■ **Stored records**:
# # #
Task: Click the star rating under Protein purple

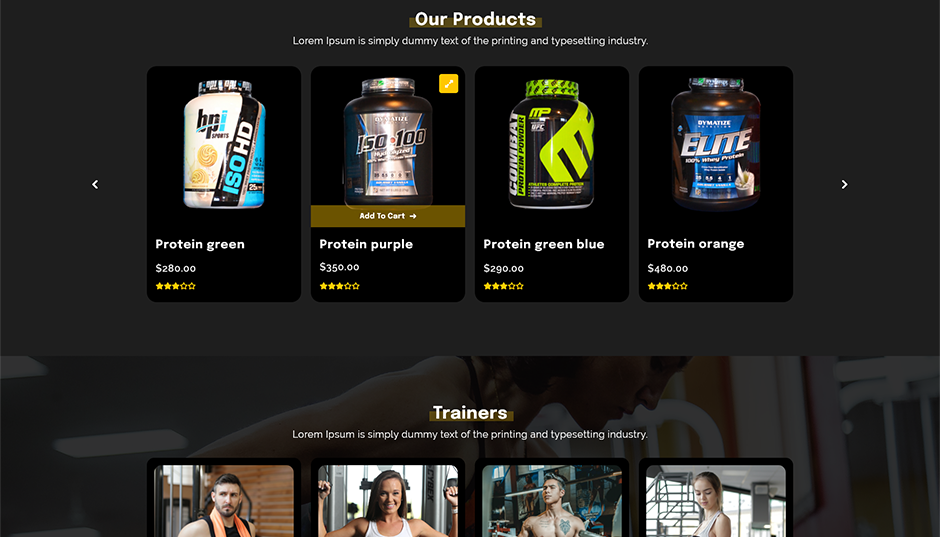Action: point(339,286)
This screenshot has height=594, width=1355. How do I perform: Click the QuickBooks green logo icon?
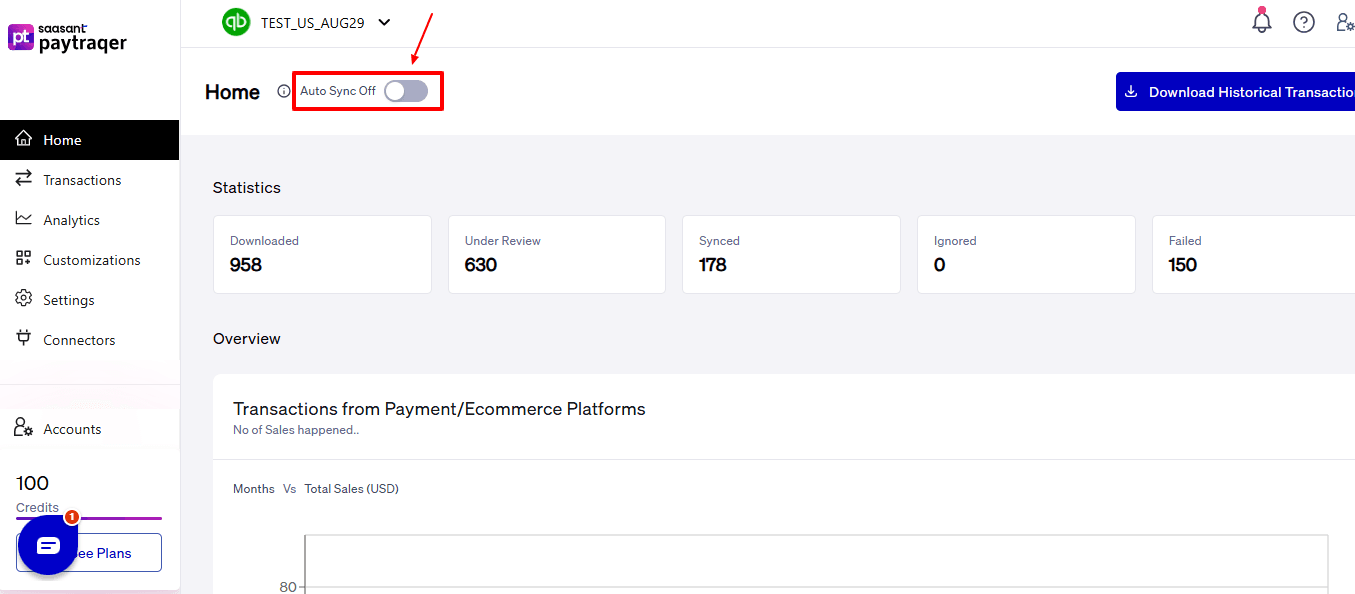coord(236,22)
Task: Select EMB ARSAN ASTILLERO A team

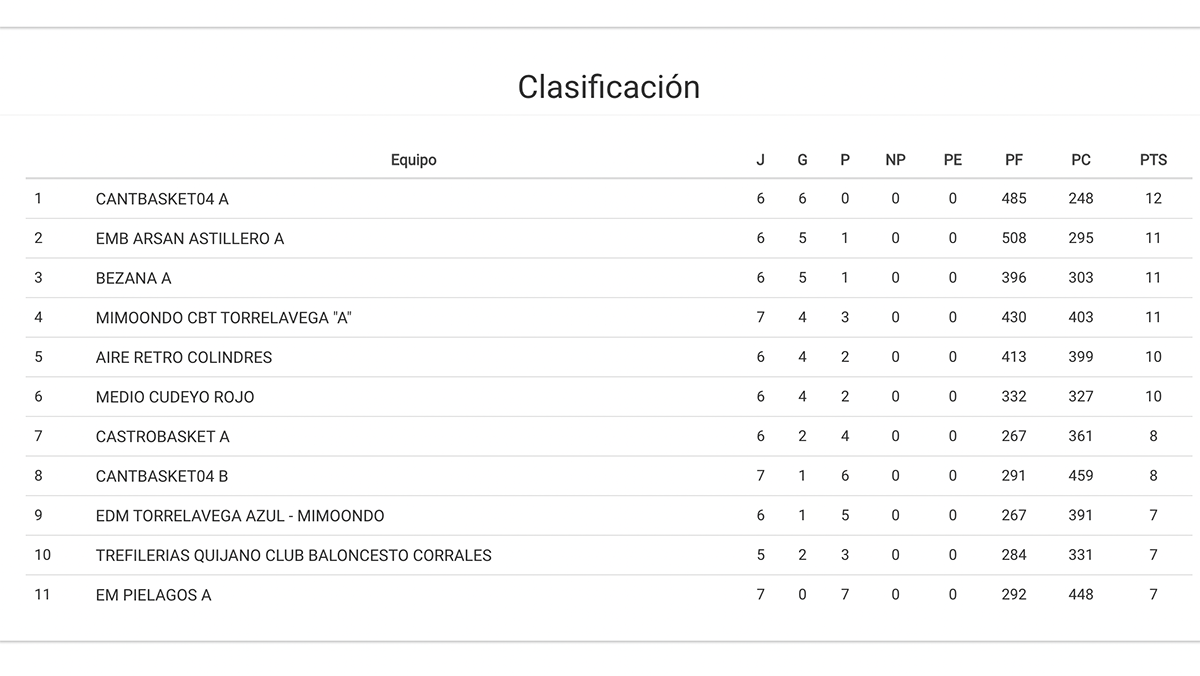Action: pyautogui.click(x=190, y=239)
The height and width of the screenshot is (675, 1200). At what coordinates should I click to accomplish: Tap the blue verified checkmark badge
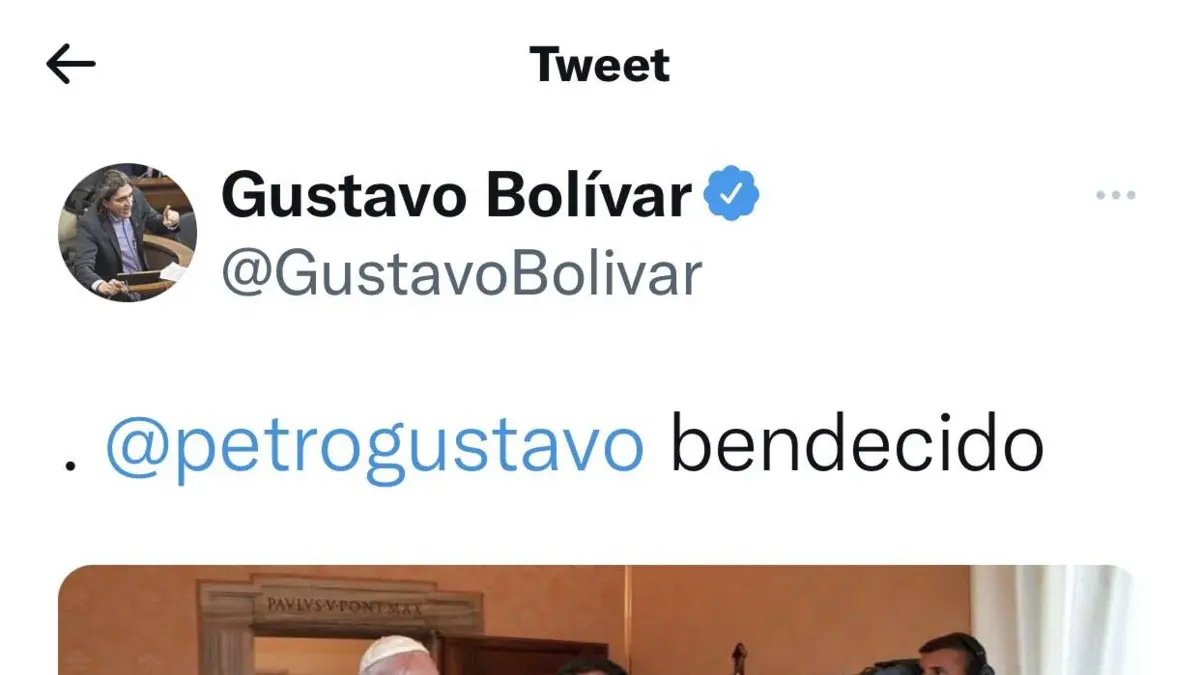[733, 194]
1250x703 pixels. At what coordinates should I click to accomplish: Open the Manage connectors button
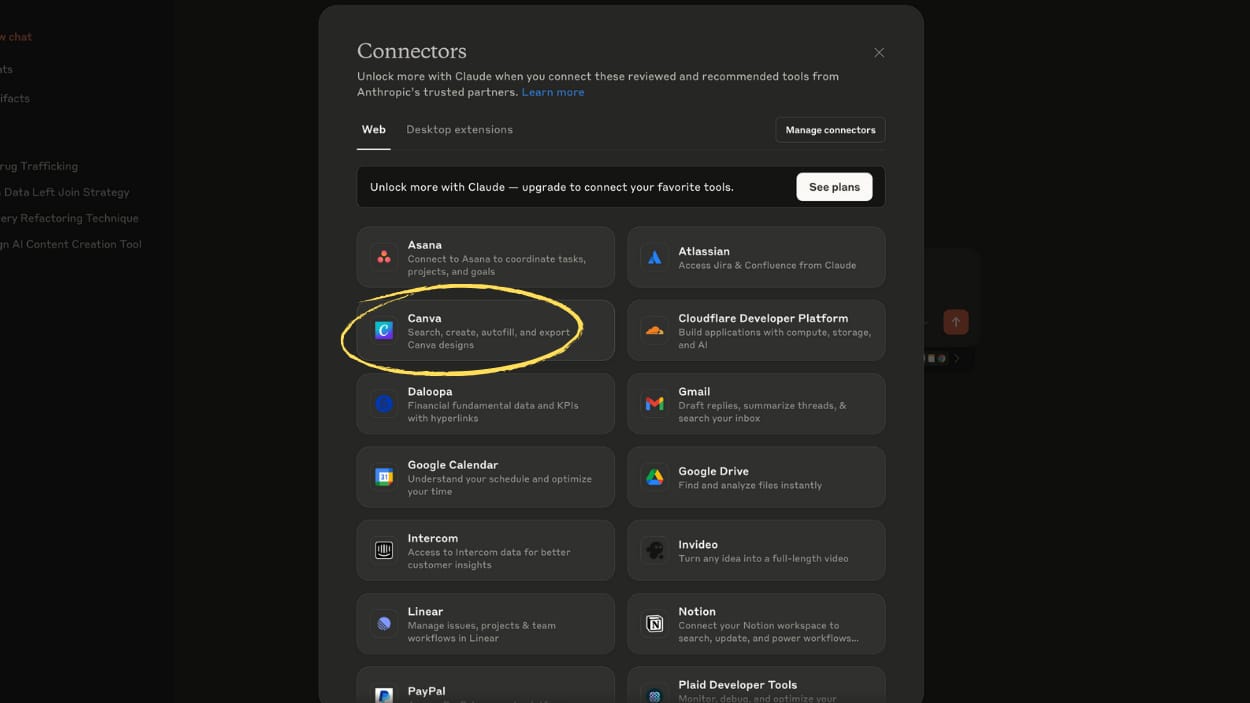pos(830,130)
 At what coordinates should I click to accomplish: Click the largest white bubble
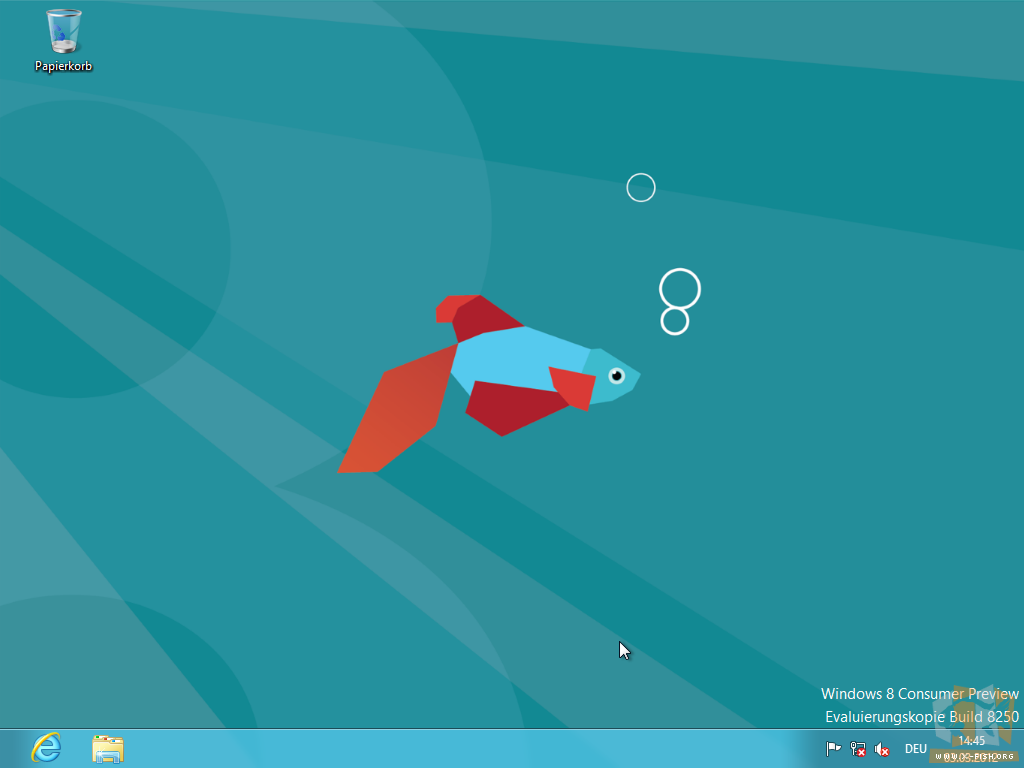click(x=680, y=289)
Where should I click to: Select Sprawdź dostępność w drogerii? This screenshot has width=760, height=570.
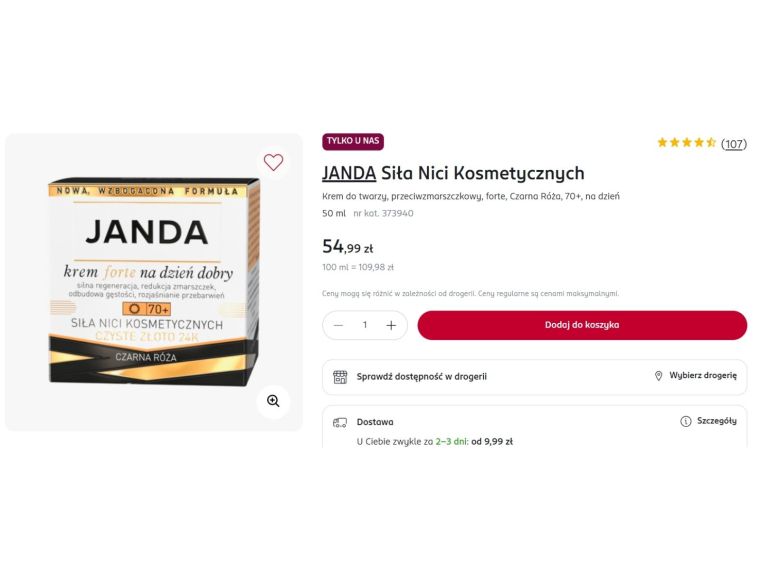[422, 377]
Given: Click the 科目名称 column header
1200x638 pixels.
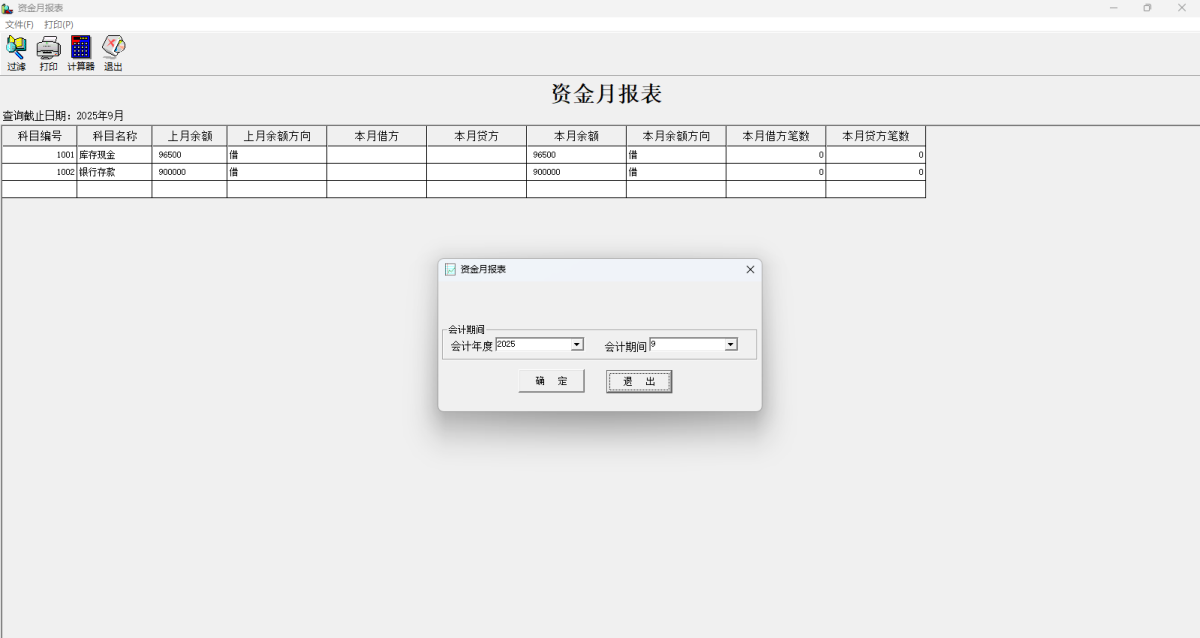Looking at the screenshot, I should pyautogui.click(x=114, y=136).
# # #
Copy out every line above without change, dropping the pictures.

Task: Click the star rating under Protein purple

Action: point(339,286)
This screenshot has height=594, width=1355. How do I perform: Click the QuickBooks green logo icon?
coord(236,22)
Task: Select EMB ARSAN ASTILLERO A team

Action: pyautogui.click(x=190, y=239)
The height and width of the screenshot is (675, 1200). At what coordinates should I click to accomplish: Tap the blue verified checkmark badge
[733, 194]
1250x703 pixels. At what coordinates should I click to accomplish: Open the Manage connectors button
pos(830,130)
 At what coordinates should I click to accomplish: Click the largest white bubble
click(x=680, y=289)
Where should I click to: Select Sprawdź dostępność w drogerii? This screenshot has width=760, height=570.
[422, 377]
Given: Click the 科目名称 column header
1200x638 pixels.
Looking at the screenshot, I should pyautogui.click(x=114, y=136).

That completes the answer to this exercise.